Comprehensive Summary
Lockhart et al. evaluated whether ChatGPT could perform at the same level as urology trainees on the Australian written fellowship exam, which are taken by trainees near the end of specialty training and prior to beginning independent practice. The authors compared 10 trainee exams with 10 AI-generated exams using ChatGPT (5 each from models GPT -3.5 and GPT-4.0), which were marked by five urology consultants. The results showed 9 out of 10 trainees passing the exams, while only 6 of 10 ChatGPT-generated exams passed. The GPT-3.5 model was responsible for 3 out of the 4 failed exams. The trainees had a higher percentage of passing questions (~89% vs ~81%), as well as higher aggregate scores (~79% vs 78%). Most importantly, the consultants accurately identified every single AI-generated paper, noting its lack of details and inappropriate decision-makings.
Outcomes and Implications
Although the study’s small sample size and exclusion of image-based questions limits the effectiveness of the study, the results clearly depicted ChatGPT’s lack of details and consistency in comparison to the trainee counterparts, highlighting the need for human oversight for clinical judgements.

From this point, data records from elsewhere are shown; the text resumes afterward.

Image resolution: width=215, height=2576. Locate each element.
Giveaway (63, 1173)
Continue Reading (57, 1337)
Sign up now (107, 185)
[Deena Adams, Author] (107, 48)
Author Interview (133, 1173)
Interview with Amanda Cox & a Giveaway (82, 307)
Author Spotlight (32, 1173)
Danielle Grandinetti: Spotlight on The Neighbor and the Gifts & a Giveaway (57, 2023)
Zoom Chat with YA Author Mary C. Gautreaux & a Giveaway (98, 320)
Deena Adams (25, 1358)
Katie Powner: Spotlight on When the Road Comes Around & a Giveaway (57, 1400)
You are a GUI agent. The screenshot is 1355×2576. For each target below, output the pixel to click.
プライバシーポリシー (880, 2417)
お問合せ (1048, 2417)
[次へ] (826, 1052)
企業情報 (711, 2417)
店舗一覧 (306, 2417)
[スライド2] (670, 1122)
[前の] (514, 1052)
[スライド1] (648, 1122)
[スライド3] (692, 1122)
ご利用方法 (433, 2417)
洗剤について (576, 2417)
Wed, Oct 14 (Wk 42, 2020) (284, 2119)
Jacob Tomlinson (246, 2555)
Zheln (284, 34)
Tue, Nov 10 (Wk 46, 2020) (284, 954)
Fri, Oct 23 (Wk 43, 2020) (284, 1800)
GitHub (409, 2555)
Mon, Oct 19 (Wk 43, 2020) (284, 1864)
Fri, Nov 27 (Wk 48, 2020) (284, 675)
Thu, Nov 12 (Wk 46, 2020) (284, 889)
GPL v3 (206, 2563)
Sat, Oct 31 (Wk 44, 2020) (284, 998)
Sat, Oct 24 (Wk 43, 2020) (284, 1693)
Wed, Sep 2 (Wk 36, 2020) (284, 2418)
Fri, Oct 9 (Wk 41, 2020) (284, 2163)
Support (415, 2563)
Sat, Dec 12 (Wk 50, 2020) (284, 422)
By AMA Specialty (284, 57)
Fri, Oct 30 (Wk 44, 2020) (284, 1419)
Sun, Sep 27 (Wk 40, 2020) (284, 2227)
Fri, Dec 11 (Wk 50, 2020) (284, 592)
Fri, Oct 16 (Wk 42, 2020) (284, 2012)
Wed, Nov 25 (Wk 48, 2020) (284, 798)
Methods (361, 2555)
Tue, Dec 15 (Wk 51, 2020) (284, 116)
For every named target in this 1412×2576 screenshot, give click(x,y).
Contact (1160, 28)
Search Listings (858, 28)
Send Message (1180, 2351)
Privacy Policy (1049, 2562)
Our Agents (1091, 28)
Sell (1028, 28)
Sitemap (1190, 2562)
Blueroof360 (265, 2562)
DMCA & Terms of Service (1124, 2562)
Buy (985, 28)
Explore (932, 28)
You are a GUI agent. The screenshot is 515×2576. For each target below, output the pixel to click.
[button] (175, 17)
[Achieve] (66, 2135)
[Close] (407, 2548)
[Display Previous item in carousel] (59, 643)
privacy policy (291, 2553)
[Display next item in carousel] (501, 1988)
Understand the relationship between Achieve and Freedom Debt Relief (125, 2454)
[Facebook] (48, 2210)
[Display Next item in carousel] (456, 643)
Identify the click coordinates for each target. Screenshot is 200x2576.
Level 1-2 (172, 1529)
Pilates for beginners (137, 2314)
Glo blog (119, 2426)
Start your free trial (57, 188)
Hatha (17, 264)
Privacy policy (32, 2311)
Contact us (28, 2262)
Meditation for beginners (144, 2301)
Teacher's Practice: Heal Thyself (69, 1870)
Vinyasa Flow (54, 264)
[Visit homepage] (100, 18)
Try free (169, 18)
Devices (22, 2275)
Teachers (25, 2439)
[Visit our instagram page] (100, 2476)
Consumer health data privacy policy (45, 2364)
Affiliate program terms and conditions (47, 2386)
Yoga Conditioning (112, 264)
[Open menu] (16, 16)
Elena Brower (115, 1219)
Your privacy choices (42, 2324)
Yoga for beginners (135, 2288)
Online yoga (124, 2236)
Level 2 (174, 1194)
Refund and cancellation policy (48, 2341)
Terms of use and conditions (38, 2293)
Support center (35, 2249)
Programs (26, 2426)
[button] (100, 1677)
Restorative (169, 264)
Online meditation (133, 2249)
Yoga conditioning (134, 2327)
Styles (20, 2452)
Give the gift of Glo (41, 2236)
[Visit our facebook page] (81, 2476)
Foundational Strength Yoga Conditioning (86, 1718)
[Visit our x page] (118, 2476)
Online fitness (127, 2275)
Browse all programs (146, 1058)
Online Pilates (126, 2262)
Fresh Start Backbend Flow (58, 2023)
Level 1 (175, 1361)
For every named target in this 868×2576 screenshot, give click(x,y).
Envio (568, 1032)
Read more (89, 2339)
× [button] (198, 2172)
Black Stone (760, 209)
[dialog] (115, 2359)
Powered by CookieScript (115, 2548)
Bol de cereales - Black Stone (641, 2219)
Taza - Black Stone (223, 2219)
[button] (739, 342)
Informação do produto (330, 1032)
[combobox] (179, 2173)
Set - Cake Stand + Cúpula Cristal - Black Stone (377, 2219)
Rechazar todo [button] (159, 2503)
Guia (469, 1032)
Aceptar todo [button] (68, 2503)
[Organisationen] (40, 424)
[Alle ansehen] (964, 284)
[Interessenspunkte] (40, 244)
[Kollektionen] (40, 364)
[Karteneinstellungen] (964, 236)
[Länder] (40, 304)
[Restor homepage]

It is still notable that 4 of 5 papers by ChatGPT-4.0 models passed the exam, which suggests that AIs could potentially support medical education and surgical tasks in the future. Today, AI’s role in clinical context remains as a supplementary tool for workflow assistance, yet to replace human clinical expertise in medical assessments. Continued development and testing of advanced AI models will be important to ensure safe and accurate integration of AI into real-world clinical practice.